There were quite a few mammalian species in the Cretaceous. MOST of the trees in the Cretaceous would be very recognizable to us today.( not that a stroll in the woods would be quite as much fun as it is today) Cross sections of fossilized droppings ( coprolites)show quite a bit of plant matter from conifers and other trees.

http://www.enchantedlearning.com/subjects/dinosaurs/mesozoic/cretaceous/
Quote

OTHER ANIMALS AND PLANTS IN THE CRETACEOUS
The first placental mammals appeared at the beginning of the Cretaceous. The Cretaceous saw the rise and extinction of the toothed birds, Hesperornis and Ichthyornis. The earliest fossils of birds resembling loons, grebes, cormorants, pelicans, flamingos, ibises, rails, and sandpipers were from the Cretaceous.

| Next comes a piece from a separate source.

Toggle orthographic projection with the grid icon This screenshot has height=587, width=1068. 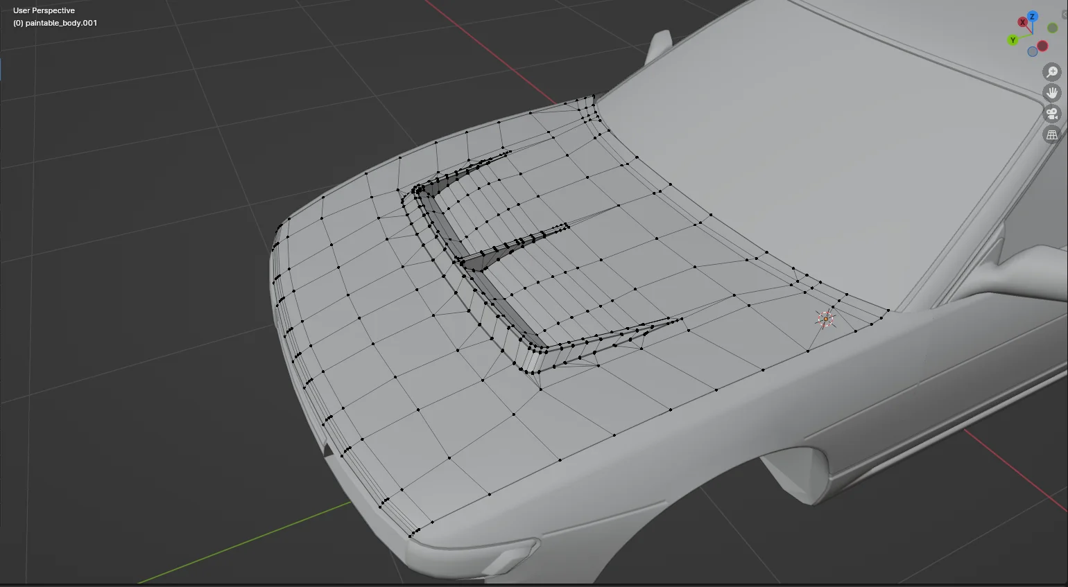click(1052, 135)
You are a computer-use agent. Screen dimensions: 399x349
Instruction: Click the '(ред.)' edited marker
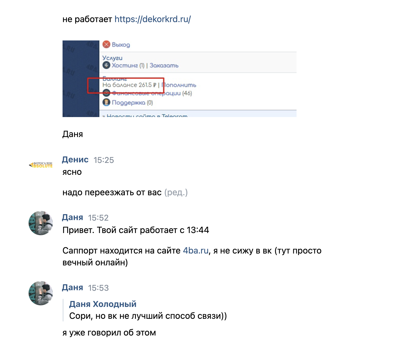(x=176, y=192)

During the Cretaceous, primitive flowering plants (anthophytes, also called angiosperms) continued to develop (they evolved about 140 million years ago, during the late Jurassic period). Flowering plants (like magnolia, ficus, credneria, sassafras, viburnum) quickly outnumbered the other plants (mostly ferns , horsetails, trees (like conifers and gingkos), and cycads ), changing the environment tremendously.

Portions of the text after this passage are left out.